- Problem set:
[1] According to the Tumor Biology journal profile below, in what year did the journal take its current name?
[2] Write the next part of the Tumor Biology journal profile below, starting after its final sentence.

- Text block:
[Start of Attachment]

Tumor Biology
- Discipline: Oncology
- Language: English
- Edited by: Magdalena Chechlinska

Publication details
- Former names: Oncodevelopmental Biology and Medicine
- History: 1980–present
- Publisher: SAGE Publications
- Frequency: Bimonthly
- Impact factor: 3.650 (2016)

Standard abbreviations
- ISO 4: Tumor Biol.

Indexing
- CODEN: TUMBEA
- ISSN: 1010-4283 (print) 1423-0380 (web)
- OCLC no.: 888471818

Links
- Journal homepage; Online archive;

= Tumor Biology =

Tumor Biology (also Tumour Biology) is a bimonthly peer-reviewed open access medical journal covering clinical and experimental oncology. It was established in 1980 as Oncodevelopmental Biology and Medicine, obtaining its current name in 1984. It is owned by the International Society of Oncology and BioMarkers, of which it is the official journal. Originally published by Karger Publishers, it moved to Springer Science+Business Media beginning in 2010. In December 2016, the journal moved again, this time to SAGE Publications. The editor-in-chief is Magdalena Chechlinska (Curie Institute, Warsaw). According to the Journal Citation Reports, the journal has a 2016 impact factor of 3.650.

[End of Attachment]

(Collected data)
[Start of Attachment]

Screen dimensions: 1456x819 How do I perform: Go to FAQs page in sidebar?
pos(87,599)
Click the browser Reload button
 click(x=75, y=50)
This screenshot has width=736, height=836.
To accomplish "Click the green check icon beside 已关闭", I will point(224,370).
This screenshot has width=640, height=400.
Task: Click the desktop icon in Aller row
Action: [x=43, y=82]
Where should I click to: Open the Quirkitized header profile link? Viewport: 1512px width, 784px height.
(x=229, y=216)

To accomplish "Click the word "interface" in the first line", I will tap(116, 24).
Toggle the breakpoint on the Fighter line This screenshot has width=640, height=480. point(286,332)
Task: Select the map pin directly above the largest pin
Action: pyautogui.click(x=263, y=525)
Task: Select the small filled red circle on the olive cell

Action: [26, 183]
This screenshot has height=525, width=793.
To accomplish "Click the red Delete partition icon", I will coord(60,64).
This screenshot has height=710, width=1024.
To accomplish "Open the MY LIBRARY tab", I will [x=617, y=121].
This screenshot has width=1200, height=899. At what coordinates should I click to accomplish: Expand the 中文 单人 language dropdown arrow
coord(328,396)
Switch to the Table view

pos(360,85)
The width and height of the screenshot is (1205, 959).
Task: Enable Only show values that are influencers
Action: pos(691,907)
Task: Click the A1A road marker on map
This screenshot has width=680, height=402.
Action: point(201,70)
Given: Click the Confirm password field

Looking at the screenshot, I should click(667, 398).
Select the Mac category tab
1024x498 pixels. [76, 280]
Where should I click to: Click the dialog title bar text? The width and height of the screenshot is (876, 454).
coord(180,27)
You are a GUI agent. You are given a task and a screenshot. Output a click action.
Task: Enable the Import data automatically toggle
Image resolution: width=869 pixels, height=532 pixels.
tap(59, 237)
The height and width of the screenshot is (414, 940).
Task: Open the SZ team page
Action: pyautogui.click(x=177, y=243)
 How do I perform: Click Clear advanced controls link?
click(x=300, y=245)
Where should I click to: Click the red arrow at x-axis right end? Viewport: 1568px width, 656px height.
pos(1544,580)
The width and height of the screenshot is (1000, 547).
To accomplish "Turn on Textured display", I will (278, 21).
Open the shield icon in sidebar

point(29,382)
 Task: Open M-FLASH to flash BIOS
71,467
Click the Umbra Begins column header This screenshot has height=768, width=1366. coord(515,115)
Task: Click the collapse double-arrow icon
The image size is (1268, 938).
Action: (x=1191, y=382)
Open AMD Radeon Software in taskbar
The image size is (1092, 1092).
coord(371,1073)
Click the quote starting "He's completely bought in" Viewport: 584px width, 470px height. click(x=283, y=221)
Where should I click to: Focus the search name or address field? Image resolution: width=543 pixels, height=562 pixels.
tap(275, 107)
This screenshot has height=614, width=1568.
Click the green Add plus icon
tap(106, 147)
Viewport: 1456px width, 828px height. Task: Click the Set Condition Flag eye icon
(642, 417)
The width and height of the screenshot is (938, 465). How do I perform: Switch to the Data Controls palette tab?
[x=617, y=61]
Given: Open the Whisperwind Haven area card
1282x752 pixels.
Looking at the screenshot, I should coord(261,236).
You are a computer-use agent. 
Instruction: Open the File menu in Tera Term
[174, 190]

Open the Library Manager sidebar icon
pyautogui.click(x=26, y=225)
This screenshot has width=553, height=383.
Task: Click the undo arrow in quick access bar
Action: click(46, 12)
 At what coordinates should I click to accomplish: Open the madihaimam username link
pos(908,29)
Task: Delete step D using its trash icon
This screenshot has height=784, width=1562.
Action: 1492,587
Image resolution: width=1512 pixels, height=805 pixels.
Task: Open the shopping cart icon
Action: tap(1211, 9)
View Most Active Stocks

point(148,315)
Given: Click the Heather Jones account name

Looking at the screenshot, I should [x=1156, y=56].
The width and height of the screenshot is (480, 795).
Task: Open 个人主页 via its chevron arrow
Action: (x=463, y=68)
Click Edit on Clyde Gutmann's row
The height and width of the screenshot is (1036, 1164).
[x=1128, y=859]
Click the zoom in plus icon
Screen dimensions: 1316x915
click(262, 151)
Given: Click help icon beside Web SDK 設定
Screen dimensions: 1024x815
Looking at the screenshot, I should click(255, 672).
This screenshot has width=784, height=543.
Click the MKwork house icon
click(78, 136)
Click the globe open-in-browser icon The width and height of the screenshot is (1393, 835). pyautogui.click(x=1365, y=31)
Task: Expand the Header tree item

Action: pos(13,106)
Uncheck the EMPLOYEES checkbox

[End of Attachment]

- Answer list:
[1] 1984

[2]
==Editors==
Tumor Biologys founding editor-in-chief was William H. Fishman (La Jolla Cancer Research Foundation), who edited the journal along with Hidematsu Hirai (Hokkaido University) from 1980 to 1983. In 1984, A. Munro Neville (Ludwig Institute for Cancer Research) took over as editor-in-chief, and in 1995, he was replaced by Sabine von Kleist (Albert Ludwigs University of Freiburg). In 1999, von Kleist retired, at which point she was replaced by Torgny Stigbrand (Umea University), who was still the journal's editor as of May 2017.

In May 2017, Science Insider reported that multiple scientists listed on the journal's website as being members of its editorial board had no affiliation with the journal. One scientist, German Nobel laureate Harald zur Hausen, told Science Insider that he did not know he was on the list, and that he did not recall having ever reviewed a paper for the journal.

==Retractions and delisting==
In April 2017, Springer announced it was retracting 107 papers that had been published in Tumor Biology while they were publishing it. According to Retraction Watch, this made Tumor Biology the journal with the most retracted articles out of all the journals indexed by the Web of Science at the time. The cited reason for the retractions was that the papers in question had been accepted on the basis of fake peer reviews. Specifically, the authors of the now-retracted studies had supplied fraudulent email addresses to external reviewers which purportedly belonged to their "recommended reviewers". This led to these papers receiving fake reviews and eventually being published.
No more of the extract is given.